La quasi-totalité des écoles publiques et privées n’ont pas fait cours dans la commune urbaine de Mamou, malgré la rencontre entre les responsables syndicaux et les enseignants hier, samedi, à l’école primaire Elhadj Boubacar Biro Barry.

C’est le cas par exemple au lycée Elhadj Boubacar Barry, au Lycée Aboubacar Doukouré, à l’école primaire Abattoir, de Jean Croix Lama, ainsi qu’au lycée Amilcar Cabral, au lycée Grand-Ducal. A cette première journée de grève, le personnel des directions des différents établissements était en place, alors que les quelques élèves qui avaient fait le déplacement ont fini par rebrousser chemin.

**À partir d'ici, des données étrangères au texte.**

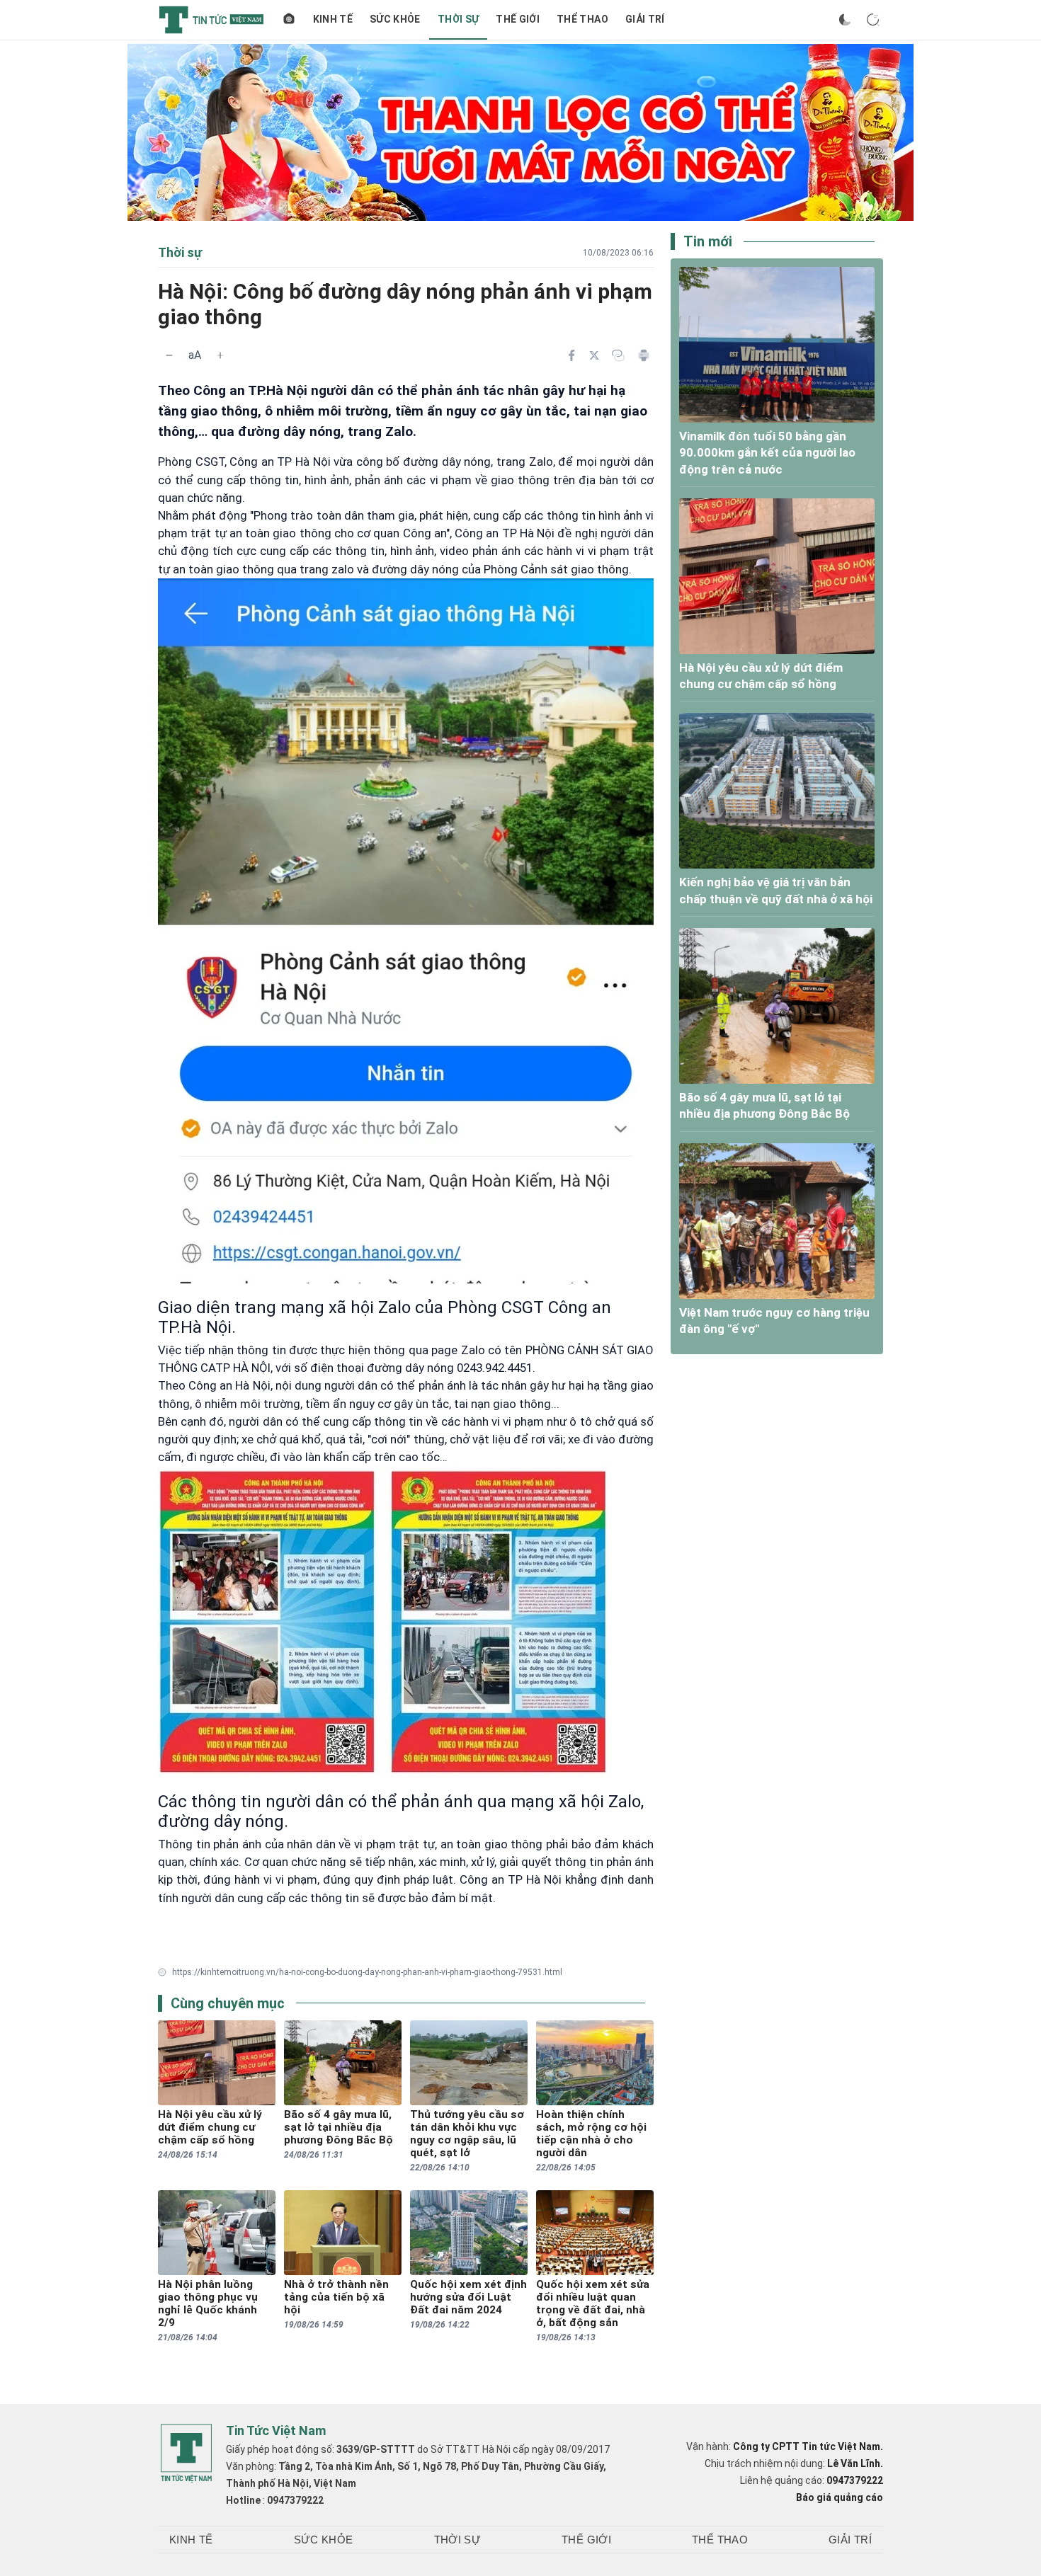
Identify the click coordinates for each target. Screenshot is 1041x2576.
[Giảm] (169, 355)
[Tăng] (220, 355)
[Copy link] (618, 355)
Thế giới (518, 19)
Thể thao (582, 19)
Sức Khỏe (395, 19)
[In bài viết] (644, 355)
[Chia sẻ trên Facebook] (571, 355)
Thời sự (458, 19)
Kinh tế (333, 19)
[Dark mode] (845, 19)
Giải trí (645, 19)
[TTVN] (186, 2453)
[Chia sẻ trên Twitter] (594, 355)
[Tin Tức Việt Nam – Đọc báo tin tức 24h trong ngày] (211, 20)
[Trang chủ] (289, 20)
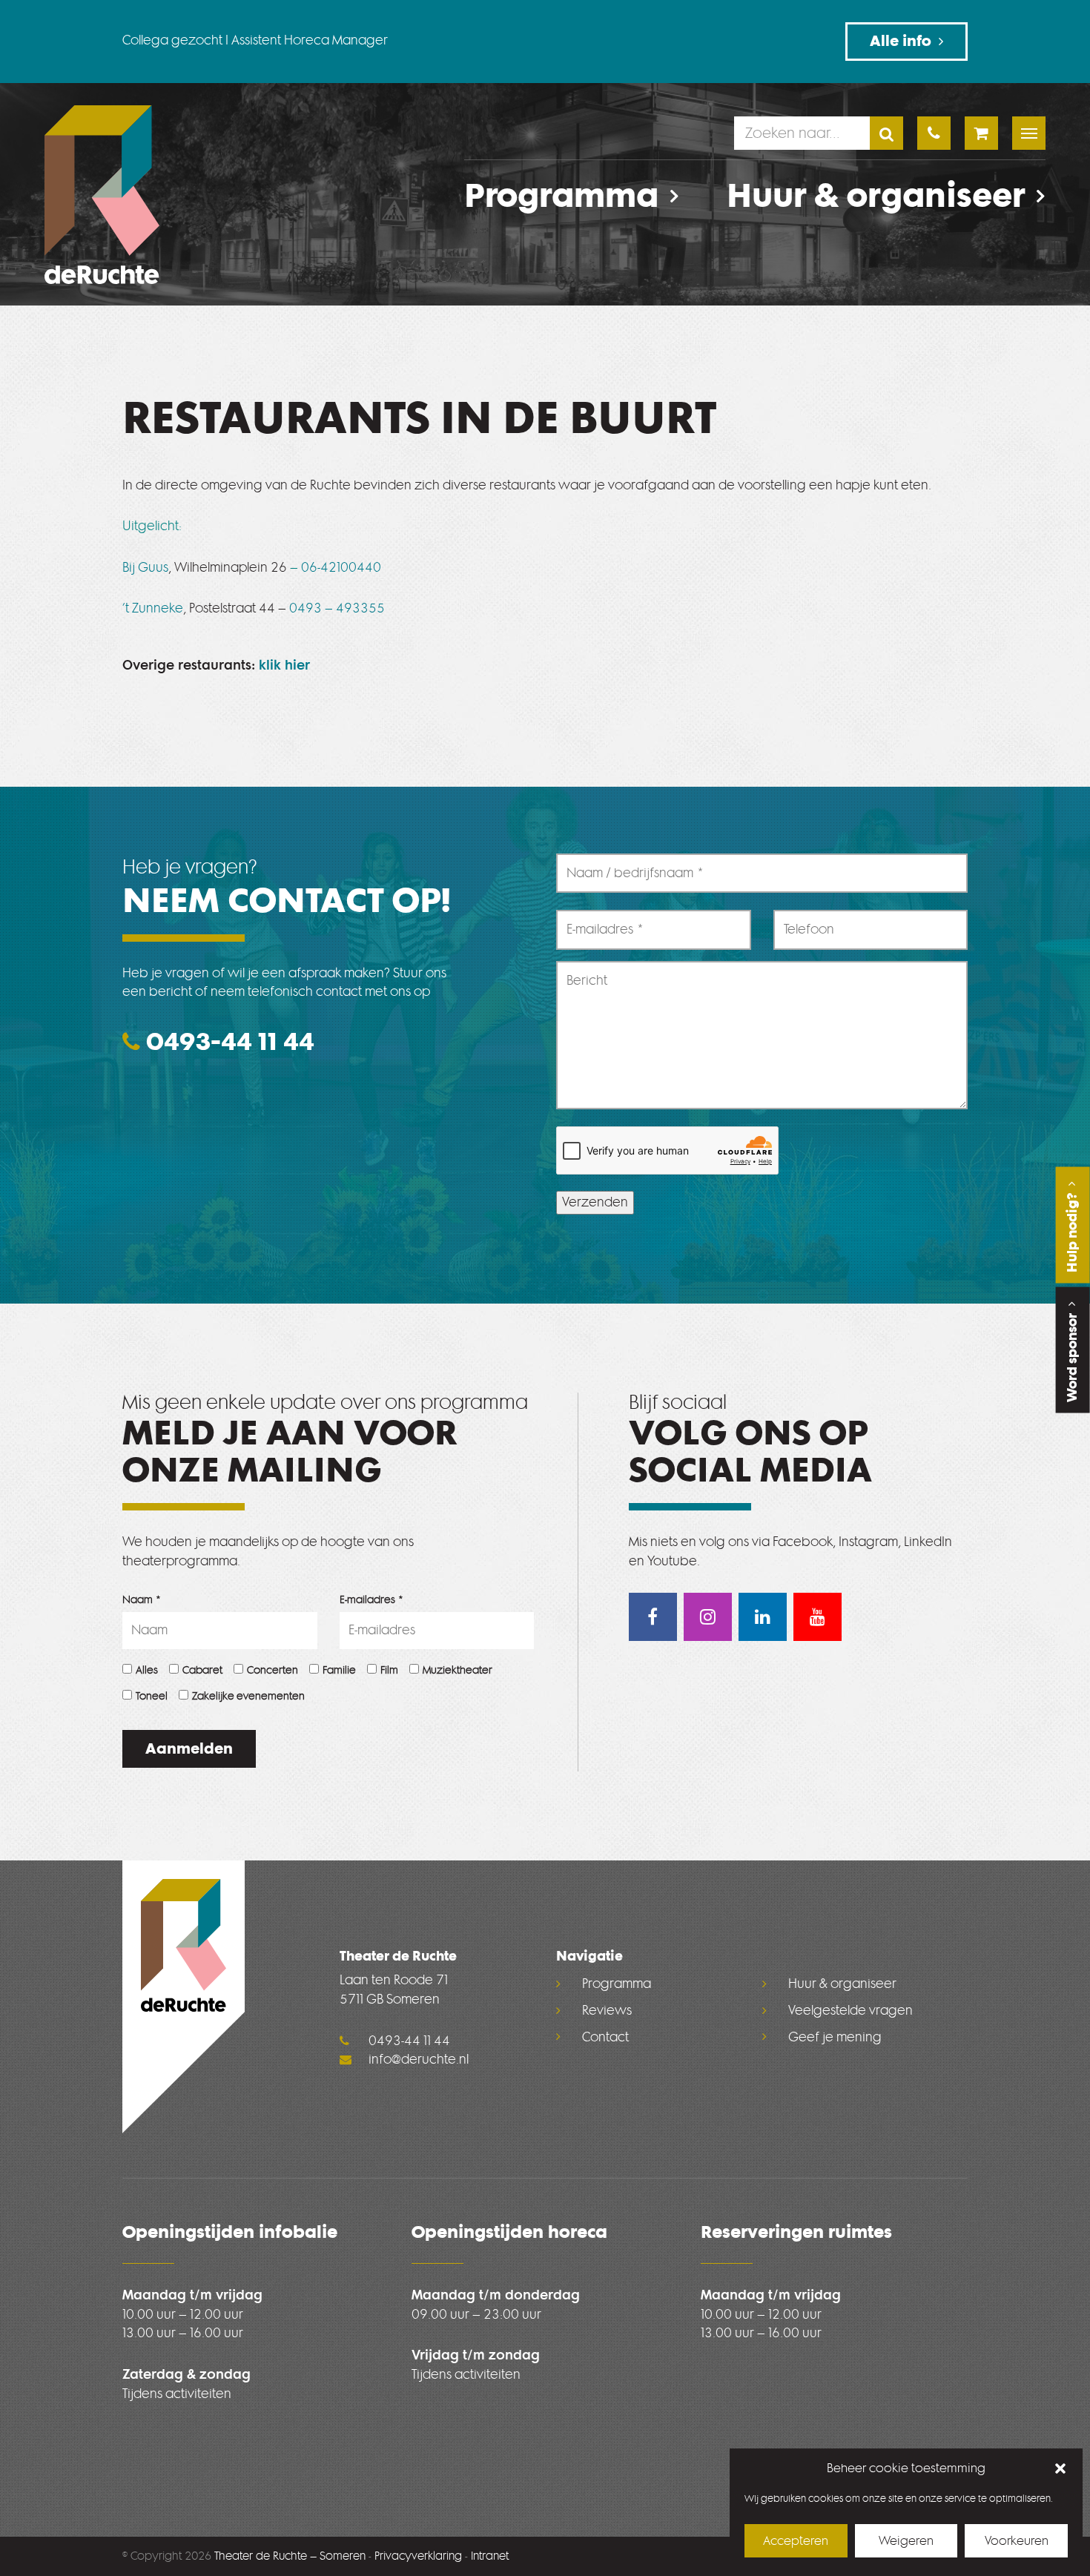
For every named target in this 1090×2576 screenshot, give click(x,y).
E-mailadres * (372, 1600)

Interrogés par notre reporter, les parents n’ont pas caché leurs inquiétudes pour l’avenir de leurs enfants. « Nous sommes vraiment inquiets pour la formation de nos enfants qui continuent à chômer. Et, nous savons que leur niveau n’est même pas bas mais souterrain ! Nous parents d’élèves, nous lançons un appel fraternel au gouvernement, aux syndicalistes et aux enseignants de trouver un terrain d’entente pour sauver l’année scolaire » a dit un parent d’élève.

A rappeler qu’aucun incident n’a été signalé pour cette première journée dans la ville carrefour.